Do you use fitness gadgets? There’s a lot of chatter about all these doodads. David Sedaris wrote a hilarious essay about his FitBit obession recently. They make a gold-plated version of one of them (I saw it in vogue or something). I guarantee someone in your office wears some kind of activity tracker (FitBit, Up, Nike. . . ) And lots of people have opinions about them. Life-saver? Glorified pedometer? Status symbol? I was curious about them myself, and I bought a Jawbone Up back in January. I haven’t tried the new version (Up24) or the other ones like the FitBit, so I can’t and won’t comment on which device is best, but more just on the general coolness of such a device.

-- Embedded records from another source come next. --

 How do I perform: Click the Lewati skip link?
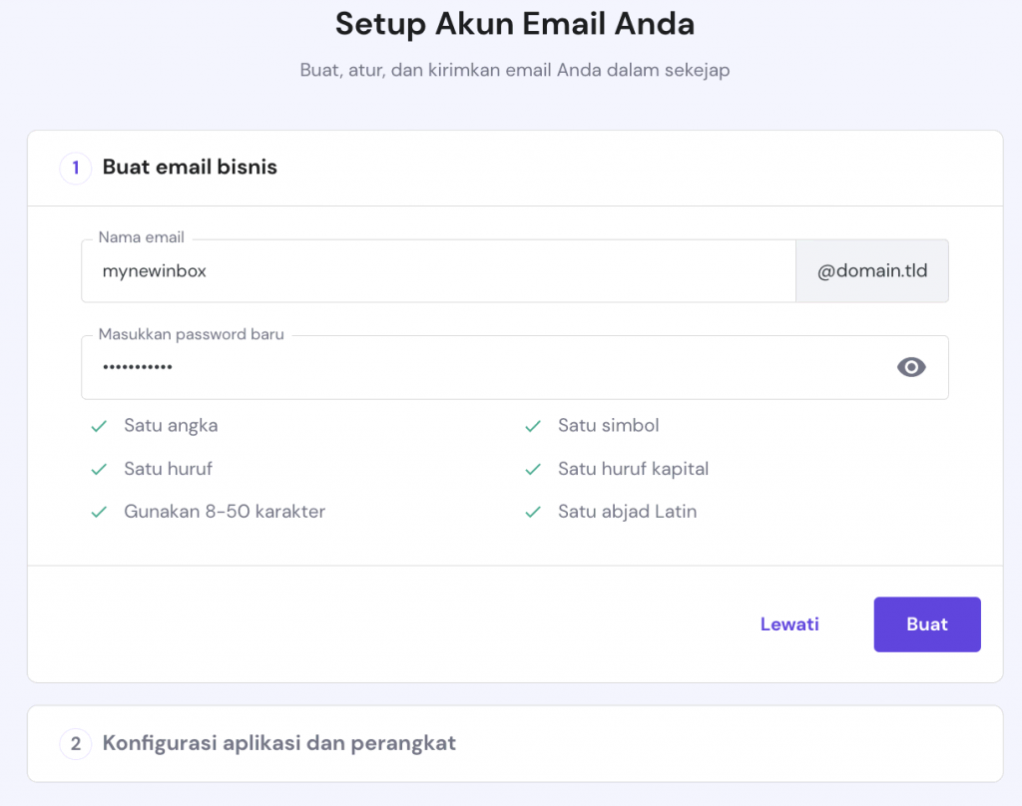coord(789,624)
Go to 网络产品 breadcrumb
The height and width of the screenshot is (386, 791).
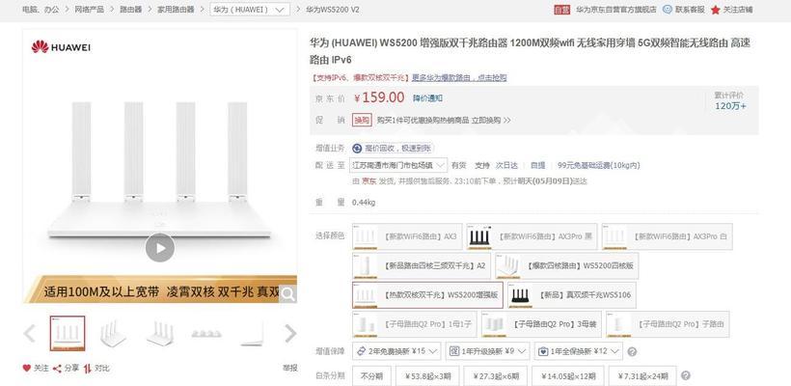coord(90,10)
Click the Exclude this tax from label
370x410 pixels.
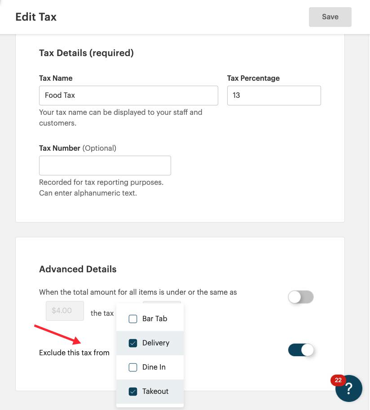point(74,353)
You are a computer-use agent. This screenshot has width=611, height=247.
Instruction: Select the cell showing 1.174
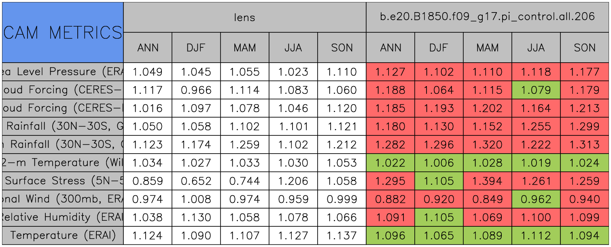[196, 145]
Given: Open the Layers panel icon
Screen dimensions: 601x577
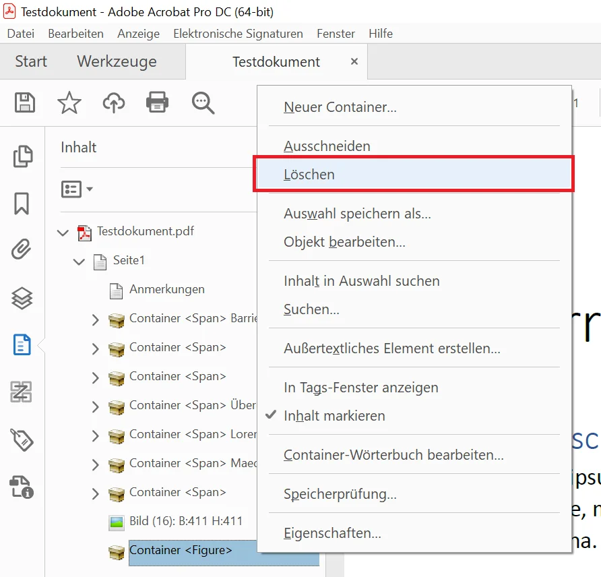Looking at the screenshot, I should pyautogui.click(x=22, y=298).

yes, it does match my nail polish, because i'm awesome.

yes, it does match my nail polish, because i’m awesome.

True to predictions, I wore it regularly for about 6 months, and I thought it was very interesting. I realized just how far I have to walk to get 10,000 steps, and I realized that a short morning jog doesn’t guarantee I’ll make it. I realized that I should walk when I’m doing errands less than a mile away (duh). I realized that I should go to bed already because sleeping 6 hours or less makes me feel crappy. I also really dig the feature that lest you set an inactivity alarm– hey, dumbass, you’ve been sitting still for 30 minutes, get a move on! I think that might have been the most informative for me. I still wear it sometimes, but not every day– because I learned those things. I might need the extra motivation if I know it’s a week when I’m busy and might not fit in all the moving I want, but in general, now I know. Did I get my 99 bucks worth, even if I never wear it again? I’d say yes. I did feel a little goofy wearing it to work sometimes. . . depends on my outfit, I guess?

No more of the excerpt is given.